• REQUIREMENTS
In each of the rows below, switch "GUI agent" to "computer-use agent" and leave everything else as it is.

── DATA SECTION

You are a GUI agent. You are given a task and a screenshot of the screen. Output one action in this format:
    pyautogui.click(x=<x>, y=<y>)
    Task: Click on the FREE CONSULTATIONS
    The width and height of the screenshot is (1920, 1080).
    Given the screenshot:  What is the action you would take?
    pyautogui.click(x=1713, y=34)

────

• WRITTEN SOLUTION
You are a computer-use agent. You are given a task and a screenshot of the screen. Output one action in this format:
    pyautogui.click(x=<x>, y=<y>)
    Task: Click on the FREE CONSULTATIONS
    The width and height of the screenshot is (1920, 1080).
    Given the screenshot:  What is the action you would take?
    pyautogui.click(x=1713, y=34)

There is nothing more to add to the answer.